It's outstanding! Even my mom who only likes thick yogurt thinks it's amazing! I sweeten individual servings with honey, and I'll say it again, it's just fabulous! 

Cameo of my sister's honey.

















This means that in a week I've made sherbet, monterey jack, chevre, yogurt, and soap from my milk! 😀


----------



## NigerianNewbie (Jun 6, 2018)

That's so wonderful, and gosh, you've had a productive week. 💐


----------



## Boer Mama (10 mo ago)

So amazing- I wish I could say my week has been as productive! 🤣
And your sisters honey is so dark! 😍
I’m glad you were able to create the yoghurt to how you like it. _when_ I get my milker I’m gonna be revisiting this thread constantly to try and figure out what to make first 😅🍀🙏


----------



## Rancho Draco (Sep 29, 2021)

That's awesome! I've taken to culturing the yogurt for up to 22 hours to get it really thick, then straining for a few hours after that. I've recently switched over to making quark with a buttermilk culture and that has turned out at a good thickness after straining and it is a lot sweeter than the yogurt.


----------



## Boer Mama (10 mo ago)

I need to be making notes.. quark… 😂


----------



## MellonFriend (Aug 8, 2017)

Rancho Draco said:


> That's awesome! I've taken to culturing the yogurt for up to 22 hours to get it really thick, then straining for a few hours after that.

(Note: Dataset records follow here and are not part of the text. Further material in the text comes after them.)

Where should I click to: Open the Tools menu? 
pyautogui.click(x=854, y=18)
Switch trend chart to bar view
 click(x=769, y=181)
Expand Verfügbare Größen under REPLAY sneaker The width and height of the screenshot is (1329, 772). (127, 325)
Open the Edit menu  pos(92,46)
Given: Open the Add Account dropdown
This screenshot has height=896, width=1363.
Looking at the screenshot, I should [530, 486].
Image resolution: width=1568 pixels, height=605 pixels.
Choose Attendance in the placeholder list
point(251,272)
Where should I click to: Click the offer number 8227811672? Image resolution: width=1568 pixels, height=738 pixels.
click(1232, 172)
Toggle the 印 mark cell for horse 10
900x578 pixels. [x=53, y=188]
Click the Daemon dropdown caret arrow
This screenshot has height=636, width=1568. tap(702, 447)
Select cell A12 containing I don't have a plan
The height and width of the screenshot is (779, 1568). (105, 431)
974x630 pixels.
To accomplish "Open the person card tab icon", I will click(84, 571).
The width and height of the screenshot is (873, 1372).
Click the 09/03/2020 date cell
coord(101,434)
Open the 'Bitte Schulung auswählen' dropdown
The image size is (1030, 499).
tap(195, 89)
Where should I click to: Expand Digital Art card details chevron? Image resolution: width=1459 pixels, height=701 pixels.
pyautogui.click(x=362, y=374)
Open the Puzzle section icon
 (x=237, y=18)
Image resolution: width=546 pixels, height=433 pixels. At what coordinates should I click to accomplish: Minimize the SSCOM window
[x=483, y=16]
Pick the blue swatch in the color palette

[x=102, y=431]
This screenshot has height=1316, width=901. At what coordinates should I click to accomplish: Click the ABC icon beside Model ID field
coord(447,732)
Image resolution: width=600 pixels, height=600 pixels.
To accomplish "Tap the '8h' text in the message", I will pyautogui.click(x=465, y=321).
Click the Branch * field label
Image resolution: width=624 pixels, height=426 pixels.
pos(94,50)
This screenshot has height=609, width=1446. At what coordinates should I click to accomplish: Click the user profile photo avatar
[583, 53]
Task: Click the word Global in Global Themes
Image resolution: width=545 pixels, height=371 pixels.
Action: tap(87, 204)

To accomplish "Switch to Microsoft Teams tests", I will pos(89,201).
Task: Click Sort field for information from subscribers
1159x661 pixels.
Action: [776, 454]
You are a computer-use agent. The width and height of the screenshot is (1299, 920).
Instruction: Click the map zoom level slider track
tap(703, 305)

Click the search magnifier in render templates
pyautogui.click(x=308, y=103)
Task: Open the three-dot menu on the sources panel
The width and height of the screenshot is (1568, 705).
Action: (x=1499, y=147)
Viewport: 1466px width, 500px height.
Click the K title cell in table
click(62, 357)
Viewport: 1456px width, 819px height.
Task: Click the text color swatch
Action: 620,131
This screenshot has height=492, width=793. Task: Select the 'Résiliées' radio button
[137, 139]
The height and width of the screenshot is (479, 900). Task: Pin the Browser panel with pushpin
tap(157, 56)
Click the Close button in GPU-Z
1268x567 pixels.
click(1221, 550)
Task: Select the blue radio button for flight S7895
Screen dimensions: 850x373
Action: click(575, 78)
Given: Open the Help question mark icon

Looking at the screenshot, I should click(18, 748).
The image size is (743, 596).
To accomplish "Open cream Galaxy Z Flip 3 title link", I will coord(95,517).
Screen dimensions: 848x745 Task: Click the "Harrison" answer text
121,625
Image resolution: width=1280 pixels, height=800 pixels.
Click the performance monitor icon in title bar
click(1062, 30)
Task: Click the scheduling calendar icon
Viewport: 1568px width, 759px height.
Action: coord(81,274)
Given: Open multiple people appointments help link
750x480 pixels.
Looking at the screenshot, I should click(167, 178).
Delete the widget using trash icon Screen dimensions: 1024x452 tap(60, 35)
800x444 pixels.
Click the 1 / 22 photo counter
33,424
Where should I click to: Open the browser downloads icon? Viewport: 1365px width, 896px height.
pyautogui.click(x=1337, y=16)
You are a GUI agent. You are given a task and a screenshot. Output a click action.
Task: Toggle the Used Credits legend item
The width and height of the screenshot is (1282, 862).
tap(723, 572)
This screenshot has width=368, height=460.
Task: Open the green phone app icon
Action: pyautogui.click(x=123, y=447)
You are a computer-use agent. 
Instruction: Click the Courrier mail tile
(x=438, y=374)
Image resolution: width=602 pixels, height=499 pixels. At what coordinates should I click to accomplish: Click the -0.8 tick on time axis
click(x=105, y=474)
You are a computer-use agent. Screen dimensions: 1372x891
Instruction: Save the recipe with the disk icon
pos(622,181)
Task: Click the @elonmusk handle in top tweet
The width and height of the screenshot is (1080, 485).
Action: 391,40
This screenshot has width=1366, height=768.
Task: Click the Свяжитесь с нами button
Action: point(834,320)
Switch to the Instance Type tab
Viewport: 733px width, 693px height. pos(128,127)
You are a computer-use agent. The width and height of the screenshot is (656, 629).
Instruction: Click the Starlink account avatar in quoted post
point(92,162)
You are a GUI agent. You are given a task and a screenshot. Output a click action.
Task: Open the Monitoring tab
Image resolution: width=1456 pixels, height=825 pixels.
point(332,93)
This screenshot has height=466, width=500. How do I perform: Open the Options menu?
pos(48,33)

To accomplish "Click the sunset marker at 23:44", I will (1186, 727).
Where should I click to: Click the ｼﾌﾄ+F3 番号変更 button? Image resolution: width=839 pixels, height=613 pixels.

I've recently switched over to making quark with a buttermilk culture and that has turned out at a good thickness after straining and it is a lot sweeter than the yogurt.


I really want to try quark. I told myself that if this round of yoghurt didn't turn out, I'd go there next. I'd love to hear how exactly you make your quark, if you ever are able to detail it. You can do it on this thread, if you'd like. 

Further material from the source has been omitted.